*Stored entries*:
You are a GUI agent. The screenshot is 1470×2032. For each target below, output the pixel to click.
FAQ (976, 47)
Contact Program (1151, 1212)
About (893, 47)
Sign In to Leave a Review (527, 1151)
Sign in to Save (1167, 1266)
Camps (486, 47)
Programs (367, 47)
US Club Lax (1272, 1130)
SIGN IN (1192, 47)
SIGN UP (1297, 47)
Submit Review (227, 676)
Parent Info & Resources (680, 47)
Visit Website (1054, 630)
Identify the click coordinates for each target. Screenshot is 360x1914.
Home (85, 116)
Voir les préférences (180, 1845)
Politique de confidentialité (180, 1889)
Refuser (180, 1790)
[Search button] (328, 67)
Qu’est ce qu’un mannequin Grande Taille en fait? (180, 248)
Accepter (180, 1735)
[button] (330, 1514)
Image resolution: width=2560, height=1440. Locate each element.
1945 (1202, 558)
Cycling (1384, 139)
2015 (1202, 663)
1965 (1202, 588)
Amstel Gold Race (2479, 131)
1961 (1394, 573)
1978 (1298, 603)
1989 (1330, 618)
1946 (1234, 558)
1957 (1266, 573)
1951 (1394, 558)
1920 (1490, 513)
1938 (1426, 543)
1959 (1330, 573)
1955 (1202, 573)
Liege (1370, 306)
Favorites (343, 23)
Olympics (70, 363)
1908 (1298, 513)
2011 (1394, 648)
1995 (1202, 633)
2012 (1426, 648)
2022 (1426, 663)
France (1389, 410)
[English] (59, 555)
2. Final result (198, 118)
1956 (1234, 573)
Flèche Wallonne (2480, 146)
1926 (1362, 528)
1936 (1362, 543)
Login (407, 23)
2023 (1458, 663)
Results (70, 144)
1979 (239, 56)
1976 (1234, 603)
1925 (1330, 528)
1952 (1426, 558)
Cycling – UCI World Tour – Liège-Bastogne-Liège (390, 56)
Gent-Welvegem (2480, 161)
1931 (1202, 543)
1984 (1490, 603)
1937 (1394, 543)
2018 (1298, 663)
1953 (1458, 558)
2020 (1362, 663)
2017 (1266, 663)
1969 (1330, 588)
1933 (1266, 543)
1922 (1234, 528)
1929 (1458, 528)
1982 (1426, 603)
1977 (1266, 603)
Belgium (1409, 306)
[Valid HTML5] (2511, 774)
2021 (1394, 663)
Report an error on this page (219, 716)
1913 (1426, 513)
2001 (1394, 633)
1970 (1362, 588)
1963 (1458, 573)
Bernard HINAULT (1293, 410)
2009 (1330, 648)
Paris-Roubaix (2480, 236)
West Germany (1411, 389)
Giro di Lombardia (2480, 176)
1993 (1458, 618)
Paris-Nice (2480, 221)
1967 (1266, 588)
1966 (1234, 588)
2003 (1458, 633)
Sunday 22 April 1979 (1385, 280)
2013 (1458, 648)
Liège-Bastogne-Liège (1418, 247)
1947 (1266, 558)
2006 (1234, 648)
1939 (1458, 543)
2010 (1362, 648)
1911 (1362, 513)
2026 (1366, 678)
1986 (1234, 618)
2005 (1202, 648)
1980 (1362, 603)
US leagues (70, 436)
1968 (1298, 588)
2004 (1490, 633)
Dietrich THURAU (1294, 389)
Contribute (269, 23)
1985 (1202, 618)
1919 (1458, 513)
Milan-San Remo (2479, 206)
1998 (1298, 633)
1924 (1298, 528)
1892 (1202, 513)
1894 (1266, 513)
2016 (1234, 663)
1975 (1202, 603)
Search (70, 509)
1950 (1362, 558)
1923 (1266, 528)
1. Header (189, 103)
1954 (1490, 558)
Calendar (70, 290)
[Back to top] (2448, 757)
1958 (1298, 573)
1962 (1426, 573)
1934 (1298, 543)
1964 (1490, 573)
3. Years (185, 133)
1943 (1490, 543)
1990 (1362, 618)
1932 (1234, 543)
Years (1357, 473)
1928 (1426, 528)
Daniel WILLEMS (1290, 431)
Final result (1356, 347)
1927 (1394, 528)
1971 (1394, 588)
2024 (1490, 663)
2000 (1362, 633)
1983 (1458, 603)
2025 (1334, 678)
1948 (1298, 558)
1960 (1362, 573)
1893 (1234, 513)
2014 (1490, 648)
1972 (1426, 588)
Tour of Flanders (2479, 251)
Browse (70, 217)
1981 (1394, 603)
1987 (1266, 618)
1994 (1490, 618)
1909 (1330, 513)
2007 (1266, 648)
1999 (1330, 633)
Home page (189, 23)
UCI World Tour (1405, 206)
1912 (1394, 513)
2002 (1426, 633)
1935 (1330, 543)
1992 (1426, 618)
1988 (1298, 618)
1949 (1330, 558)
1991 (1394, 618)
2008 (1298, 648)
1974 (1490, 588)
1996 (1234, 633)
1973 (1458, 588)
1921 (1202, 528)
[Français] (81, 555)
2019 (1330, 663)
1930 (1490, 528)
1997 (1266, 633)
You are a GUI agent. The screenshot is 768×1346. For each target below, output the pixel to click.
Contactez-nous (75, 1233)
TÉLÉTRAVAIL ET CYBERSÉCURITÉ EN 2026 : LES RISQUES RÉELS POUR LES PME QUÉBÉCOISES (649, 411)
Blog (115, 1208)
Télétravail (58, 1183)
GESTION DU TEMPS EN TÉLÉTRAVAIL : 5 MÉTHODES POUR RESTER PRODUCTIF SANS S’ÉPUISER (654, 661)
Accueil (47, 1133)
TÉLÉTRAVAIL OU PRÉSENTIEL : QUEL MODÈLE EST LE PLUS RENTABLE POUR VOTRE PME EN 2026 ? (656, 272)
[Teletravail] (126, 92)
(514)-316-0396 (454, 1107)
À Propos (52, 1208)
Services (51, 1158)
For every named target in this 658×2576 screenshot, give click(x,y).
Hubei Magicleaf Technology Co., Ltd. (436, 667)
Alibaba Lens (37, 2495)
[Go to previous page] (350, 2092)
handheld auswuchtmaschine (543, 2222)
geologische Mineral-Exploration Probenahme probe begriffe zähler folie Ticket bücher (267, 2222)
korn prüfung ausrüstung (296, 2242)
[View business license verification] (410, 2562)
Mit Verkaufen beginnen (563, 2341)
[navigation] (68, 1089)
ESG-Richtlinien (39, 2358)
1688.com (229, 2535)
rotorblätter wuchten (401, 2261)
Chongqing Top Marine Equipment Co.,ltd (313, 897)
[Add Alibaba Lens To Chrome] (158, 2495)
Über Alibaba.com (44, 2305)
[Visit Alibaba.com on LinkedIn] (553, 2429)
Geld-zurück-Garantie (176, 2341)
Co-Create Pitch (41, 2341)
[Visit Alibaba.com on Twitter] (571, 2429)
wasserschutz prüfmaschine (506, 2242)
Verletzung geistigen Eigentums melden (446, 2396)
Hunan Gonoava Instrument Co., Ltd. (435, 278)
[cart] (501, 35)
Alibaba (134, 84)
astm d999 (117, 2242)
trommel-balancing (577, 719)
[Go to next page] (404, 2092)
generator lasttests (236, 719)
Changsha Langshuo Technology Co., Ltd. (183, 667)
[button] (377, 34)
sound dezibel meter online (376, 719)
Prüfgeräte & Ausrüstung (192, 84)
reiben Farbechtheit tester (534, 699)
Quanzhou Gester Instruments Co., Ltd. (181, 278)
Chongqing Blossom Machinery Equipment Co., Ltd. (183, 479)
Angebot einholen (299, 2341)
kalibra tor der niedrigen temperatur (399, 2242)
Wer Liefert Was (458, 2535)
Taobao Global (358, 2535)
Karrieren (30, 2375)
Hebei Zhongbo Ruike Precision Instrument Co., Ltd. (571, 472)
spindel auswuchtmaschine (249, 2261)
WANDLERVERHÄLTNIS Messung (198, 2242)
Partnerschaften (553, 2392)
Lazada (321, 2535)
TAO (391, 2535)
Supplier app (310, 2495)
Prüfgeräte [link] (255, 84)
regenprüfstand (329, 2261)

*Action item*: Exact retyping is required: the line with "Taobao Global (358, 2535)" through the end of the data, both ends included, and no other line.

*Response below*:
Taobao Global (358, 2535)
Karrieren (30, 2375)
Hebei Zhongbo Ruike Precision Instrument Co., Ltd. (571, 472)
spindel auswuchtmaschine (249, 2261)
WANDLERVERHÄLTNIS Messung (198, 2242)
Partnerschaften (553, 2392)
Lazada (321, 2535)
TAO (391, 2535)
Supplier app (310, 2495)
Prüfgeräte [link] (255, 84)
regenprüfstand (329, 2261)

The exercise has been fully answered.